Pour Me Cédric Jacquelet, avocat associé au département droit social du cabinet Proskauer, "la mise en œuvre du barème français n’empêche pas une juste indemnisation. D’une part, en instaurant un minimum et un maximum, il laisse une marge de manœuvre au juge ; d’autre part, les montants prévus correspondent aux conditions pratiquées jusque-là par les tribunaux". Selon lui, "le barème a déjà été examiné par le Conseil d’Etat et le Conseil constitutionnel, on aurait effectivement pu en rester là. Il y a certainement une stratégie de certains plaideurs, plus politique que juridique, pour que la Cour de cassation soit saisie et, sait-on jamais, prenne une décision différente de celles de ces instances. Ce qui est très peu vraisemblable selon moi". Oui, mais on a déjà vu la Cour de cassation ne pas suivre le Conseil d’Etat, soulignent les juristes.

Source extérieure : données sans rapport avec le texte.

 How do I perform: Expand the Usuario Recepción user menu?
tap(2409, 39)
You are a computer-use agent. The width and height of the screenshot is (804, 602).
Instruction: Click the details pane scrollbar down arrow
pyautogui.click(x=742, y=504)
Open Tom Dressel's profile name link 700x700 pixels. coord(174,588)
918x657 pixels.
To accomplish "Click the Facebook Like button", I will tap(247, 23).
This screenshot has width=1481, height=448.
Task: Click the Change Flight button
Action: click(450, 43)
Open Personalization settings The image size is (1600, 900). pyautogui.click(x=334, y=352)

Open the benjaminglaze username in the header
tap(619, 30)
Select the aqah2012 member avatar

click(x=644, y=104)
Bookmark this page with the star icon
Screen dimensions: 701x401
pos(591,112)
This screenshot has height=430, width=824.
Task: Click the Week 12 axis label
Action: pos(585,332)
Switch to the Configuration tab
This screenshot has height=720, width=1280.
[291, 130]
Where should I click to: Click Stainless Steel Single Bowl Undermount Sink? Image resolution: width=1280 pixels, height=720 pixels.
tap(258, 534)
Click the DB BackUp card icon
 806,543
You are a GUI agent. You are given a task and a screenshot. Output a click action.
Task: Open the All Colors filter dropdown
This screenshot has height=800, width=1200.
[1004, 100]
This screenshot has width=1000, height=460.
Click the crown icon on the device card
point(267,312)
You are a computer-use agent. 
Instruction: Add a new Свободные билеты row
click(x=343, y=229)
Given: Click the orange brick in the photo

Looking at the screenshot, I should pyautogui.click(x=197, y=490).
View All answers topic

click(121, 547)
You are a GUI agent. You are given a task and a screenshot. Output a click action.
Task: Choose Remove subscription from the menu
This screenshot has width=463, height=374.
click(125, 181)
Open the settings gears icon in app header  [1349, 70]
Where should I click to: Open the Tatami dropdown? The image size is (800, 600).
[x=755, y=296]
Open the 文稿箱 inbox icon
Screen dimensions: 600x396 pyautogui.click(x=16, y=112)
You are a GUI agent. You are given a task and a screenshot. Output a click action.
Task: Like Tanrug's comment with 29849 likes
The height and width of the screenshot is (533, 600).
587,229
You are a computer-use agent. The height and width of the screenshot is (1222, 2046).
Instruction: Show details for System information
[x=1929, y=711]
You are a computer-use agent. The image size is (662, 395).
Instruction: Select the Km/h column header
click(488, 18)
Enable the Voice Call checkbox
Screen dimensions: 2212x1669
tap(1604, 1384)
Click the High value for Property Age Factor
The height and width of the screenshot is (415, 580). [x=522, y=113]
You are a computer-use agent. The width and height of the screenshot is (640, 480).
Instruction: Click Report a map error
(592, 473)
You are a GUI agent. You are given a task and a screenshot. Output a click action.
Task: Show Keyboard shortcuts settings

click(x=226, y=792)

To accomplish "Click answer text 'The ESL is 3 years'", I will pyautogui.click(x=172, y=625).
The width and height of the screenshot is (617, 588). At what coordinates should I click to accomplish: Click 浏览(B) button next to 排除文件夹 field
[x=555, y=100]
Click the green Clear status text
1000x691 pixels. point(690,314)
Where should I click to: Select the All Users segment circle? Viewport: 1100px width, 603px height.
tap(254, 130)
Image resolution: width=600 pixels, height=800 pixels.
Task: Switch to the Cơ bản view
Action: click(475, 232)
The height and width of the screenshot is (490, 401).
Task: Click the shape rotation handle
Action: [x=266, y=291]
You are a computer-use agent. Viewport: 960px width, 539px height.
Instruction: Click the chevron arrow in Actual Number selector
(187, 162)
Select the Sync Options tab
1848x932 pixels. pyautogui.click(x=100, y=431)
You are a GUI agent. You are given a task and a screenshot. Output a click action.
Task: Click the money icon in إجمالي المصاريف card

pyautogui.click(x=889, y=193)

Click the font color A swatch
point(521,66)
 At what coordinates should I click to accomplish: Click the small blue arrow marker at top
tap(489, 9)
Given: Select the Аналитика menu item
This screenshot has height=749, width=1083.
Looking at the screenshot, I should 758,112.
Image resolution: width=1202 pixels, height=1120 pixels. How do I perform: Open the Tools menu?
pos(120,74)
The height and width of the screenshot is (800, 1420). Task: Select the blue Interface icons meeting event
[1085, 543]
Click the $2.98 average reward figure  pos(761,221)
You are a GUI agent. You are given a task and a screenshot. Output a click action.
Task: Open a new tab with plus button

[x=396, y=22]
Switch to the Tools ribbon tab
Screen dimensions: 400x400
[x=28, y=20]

Ces décisions de prud'hommes vont-elles se multiplier, ouvrant une période d’incertitude pour les employeurs, ou ne sont-elles qu’un feu de paille ? "Les avocats de salariés n’adhèrent pas tous à cette stratégie d’attaquer le barème, dont le succès est incertain et qui risque d'allonger sensiblement les procédures, souligne Me Jacquelet. Elle est réservée à des situations emblématiques, où l’indemnité prévue est considérée comme vraiment trop basse au regard du préjudice subi – en cas de faible ancienneté, par exemple. Et même si on peut espérer que les cours d’appel puis la Cour de cassation se prononceront rapidement, ces affaires peuvent encore durer au moins deux ans, avec le risque pour un salarié de devoir rembourser une partie des indemnités perçues."

Ajuster le barème

D’autant que les avocats – et les tribunaux – disposent d’autres moyens pour que l’indemnisation du salarié abusivement licencié soit plus élevée. Les circonstances du licenciement peuvent être jugées vexatoires, et il peut être frappé de nullité si une discrimination ou un harcèlement est reconnu. D’ailleurs, ces deux motifs sont de plus en plus utilisés par les avocats de salariés, perçoit Me Jacquelet. "Attention, met-il en garde, s’ils en abusent, il y aura un retour de balancier de la part de la Cour de Cassation, qui resserrera les critères du harcèlement ou de la discrimination."

Lui comme Me Perrin ont très clairement remarqué, depuis la mise en place du barème, une forte accélération des négociations entre employeur et salarié au moment d’un licenciement. "Le barème encadre la négociation dans une fourchette, évite les propositions dérisoires des employeurs et les demandes démesurées des salariés", note Me Jacquelet.

Plusieurs avocats, y compris parmi ceux qui défendent les employeurs, regrettent que le barème ne prenne pas en compte d'autres critères que l'ancienneté pour fixer l'indemnité. Certains jugent par ailleurs l'indemnité prévue pour les salariés récemment entrés dans l'entreprise particulièrement basse, incitant certains employeurs à les licencier sans prendre de risque. Les décisions des prud'hommes défavorables au barème recoupent d'ailleurs ces cas particuliers. La période de deux ans environ qui s’ouvre jusqu’à ce que la Cour de Cassation prenne position pourrait mettre en lumière les points faibles voire inéquitables du barème, et pousser, politiquement, le gouvernement à l’ajuster. D’où l’intérêt pour ses opposants à continuer à le combattre.